“Eski Yunanlıların, yani Atinalıların ve diğerlerinin böyle geniş kütüphaneler kurmadığı biliniyor. Açıktır ki, İskenderiye Kütüphanesi eski çağların en eski kütüphanesiydi ama kütüphaneciliğin başlangıcı değildi. Babilli kralların arşiv kütüphaneleri sadece kendi dillerinde değil, Sümerce metinler de içerir. Bu ayrı dili öğrenmiş ve metinleri kopya etmişlerdir. Aryan bir dil konuşan Hititler dahi Akatça ve Sümerce metinleri tanırlardı. Bu sayede Gılgamış ve Tufan efsanelerinin kopyalarına çok geniş bir sahada rastlanıyor..

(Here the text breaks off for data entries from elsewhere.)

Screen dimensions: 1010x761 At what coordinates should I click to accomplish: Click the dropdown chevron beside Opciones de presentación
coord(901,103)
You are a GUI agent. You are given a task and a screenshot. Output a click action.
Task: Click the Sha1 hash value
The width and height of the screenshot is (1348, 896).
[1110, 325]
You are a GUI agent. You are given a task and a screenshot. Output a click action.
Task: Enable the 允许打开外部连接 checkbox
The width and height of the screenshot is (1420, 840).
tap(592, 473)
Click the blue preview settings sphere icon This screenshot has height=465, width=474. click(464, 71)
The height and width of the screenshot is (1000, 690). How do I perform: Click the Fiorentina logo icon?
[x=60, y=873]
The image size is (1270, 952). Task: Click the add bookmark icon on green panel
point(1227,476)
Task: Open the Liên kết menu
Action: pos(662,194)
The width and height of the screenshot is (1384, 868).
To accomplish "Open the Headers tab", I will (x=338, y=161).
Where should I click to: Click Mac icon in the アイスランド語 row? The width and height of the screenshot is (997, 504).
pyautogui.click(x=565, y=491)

İskenderiye antik Yunan edebiyatı, felsefe ve bilimine ait eserlerin kopyalarını ve o ortamda yazılan birtakım eserleri papirüs gibi dayanıklı bir madde sayesinde koruyabilmiştir. Bir müddet sonra Bergama'daki parşömen eserler kütüphanesi ile Efes ve Atina'daki Hadriyanüs kitaplıkları bu kütüphane ile mukayese edilemez. Eser sayısı 100 binler ile ölçülüyordu. İskenderiye'de kaybolan birçok eser sonraki asırlarda nakil ve kaynak göndermelerle tanındı. Mesela Ayasofya'nın kubbe inşasındaki hesaplamaları onun ünlü iki mimarından biri olan Antemios'un İskenderiye Kitaplığı'ndaki bazı eserleri zikrederek yaptığı anlaşılıyor..
Kütüphane Julius Caesar'ın İskenderiye'ye çıkarken yaptığı savaş ve çıkan yangında ilk darbeyi yemiştir. Sonraki asırlarda muhalif Hıristiyan fırkaların savaşı ve bağnazlığı kütüphanenin eserlerine kasıtlı bir tahrip rüzgarıyla felaketi tamamlamıştır. 5-6'ncı yüzyıllarda eski Helen mirası oldukça zedelendi; sizin anlayacağınız 7'nci asırdaki İslam fütuhatına gelinceye kadar ortada kütüphane falan kalmamıştı..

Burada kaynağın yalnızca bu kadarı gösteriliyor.